Université Stendhal Grenoble III (Stendhal University)
Disciplinary Impact: The Effect of Digital Editing
Pierazzo
Elena
Université Stendhal Grenoble III, France
elena.pierazzo@kcl.ac.uk
2014-12-19T13:50:00Z
Paul Arthur, University of Western Sidney
Locked Bag 1797
Penrith NSW 2751
Australia
Paul Arthur
Converted from a Word document
DHConvalidator
Paper
Long Paper
textual scholarship
digital methods
traditional methods
digital humanities - nature and significance
teaching and pedagogy
scholarly editing
bibliographic methods / textual studies
English
In 2003 Peter Robinson asked ‘where we are with electronic scholarly editions, and where we want to be’; more than 10 years later we may ask a similar question: Where are we, and where do we want to go? Rather than asking exactly this, however, I would like to address the question from a different angle—namely, what has been the impact of the digital in scholarly editing in more than 20 years of practice, and in which ways may this impact the future? This approach will allow us also to reflect in general on the impact of the digital in humanities disciplines more generally, by considering textual scholarship as a case study.

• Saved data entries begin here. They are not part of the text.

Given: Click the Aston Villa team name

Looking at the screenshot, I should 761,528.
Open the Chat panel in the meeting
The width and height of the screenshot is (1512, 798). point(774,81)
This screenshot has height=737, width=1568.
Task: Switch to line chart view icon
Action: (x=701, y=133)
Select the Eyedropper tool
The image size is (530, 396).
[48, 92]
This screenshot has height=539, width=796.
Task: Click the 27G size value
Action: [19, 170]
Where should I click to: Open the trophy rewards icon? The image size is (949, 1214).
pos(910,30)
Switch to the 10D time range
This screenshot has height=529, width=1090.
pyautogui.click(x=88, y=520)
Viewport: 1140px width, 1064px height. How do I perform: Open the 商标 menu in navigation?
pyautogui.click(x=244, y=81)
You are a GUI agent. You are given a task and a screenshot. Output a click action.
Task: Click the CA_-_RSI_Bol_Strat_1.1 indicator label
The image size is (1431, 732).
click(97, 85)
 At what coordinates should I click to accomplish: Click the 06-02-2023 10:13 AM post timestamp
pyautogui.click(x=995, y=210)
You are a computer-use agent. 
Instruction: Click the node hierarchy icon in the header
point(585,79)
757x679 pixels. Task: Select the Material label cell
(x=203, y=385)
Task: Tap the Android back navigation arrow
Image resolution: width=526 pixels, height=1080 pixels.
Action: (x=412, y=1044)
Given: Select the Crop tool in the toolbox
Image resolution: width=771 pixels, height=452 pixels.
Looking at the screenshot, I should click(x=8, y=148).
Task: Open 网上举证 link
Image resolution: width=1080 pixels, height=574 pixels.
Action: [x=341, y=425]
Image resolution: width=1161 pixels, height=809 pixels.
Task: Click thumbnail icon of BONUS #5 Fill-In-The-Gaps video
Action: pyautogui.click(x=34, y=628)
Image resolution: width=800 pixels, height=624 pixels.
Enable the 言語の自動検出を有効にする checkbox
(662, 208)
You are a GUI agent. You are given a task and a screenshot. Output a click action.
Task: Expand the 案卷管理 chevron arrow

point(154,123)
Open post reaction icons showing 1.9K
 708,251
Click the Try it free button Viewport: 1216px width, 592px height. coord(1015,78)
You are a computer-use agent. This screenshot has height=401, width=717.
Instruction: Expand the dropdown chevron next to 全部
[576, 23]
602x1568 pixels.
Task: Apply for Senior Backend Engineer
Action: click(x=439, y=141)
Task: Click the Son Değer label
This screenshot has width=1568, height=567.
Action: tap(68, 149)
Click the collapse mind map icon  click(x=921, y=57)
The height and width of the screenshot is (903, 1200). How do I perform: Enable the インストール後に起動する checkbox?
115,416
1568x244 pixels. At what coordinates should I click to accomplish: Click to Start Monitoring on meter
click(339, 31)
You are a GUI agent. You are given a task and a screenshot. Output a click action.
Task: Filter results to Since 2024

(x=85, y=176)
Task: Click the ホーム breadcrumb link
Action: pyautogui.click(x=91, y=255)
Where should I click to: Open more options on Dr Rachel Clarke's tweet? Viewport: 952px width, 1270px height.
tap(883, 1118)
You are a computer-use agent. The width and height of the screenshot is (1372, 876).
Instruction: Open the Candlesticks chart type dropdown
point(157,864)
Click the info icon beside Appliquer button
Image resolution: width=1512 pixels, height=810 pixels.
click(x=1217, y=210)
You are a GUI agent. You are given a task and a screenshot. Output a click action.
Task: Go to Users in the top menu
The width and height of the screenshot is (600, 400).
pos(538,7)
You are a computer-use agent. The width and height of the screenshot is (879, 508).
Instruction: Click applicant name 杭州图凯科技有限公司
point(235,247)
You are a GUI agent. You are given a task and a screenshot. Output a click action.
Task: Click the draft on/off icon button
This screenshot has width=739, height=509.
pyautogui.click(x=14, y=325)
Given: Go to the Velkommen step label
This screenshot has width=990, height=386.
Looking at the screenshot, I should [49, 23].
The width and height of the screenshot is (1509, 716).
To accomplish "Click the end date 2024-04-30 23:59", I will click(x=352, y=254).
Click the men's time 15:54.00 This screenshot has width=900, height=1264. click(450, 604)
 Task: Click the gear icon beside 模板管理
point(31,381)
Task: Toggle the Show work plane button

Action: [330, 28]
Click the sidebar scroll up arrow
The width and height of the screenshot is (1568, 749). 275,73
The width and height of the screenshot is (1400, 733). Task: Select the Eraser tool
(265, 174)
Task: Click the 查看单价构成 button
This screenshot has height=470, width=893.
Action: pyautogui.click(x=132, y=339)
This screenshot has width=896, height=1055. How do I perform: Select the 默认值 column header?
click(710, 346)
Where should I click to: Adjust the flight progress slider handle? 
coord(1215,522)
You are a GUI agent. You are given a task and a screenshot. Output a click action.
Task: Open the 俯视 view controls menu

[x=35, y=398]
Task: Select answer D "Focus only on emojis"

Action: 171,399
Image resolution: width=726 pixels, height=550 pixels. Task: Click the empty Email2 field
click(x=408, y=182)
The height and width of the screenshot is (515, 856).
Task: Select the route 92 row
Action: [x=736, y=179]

A first caveat on this analysis: textual scholarship is not really a discipline. One could call it an inter-discipline or a super-discipline: we edit, and do so with similar approaches, within many of what we consider to be the traditional disciplines, such as, for instance, history, English, French, German, theology, philosophy, and art history. Most disciplines in fact have to deal with old documents, and therefore they have to edit them to study and make them available for scholarship. In spite of the many national and disciplinary differences, there are similarities in all the approaches adopted; furthermore, all of these disciplines have been affected by the impact of the digital.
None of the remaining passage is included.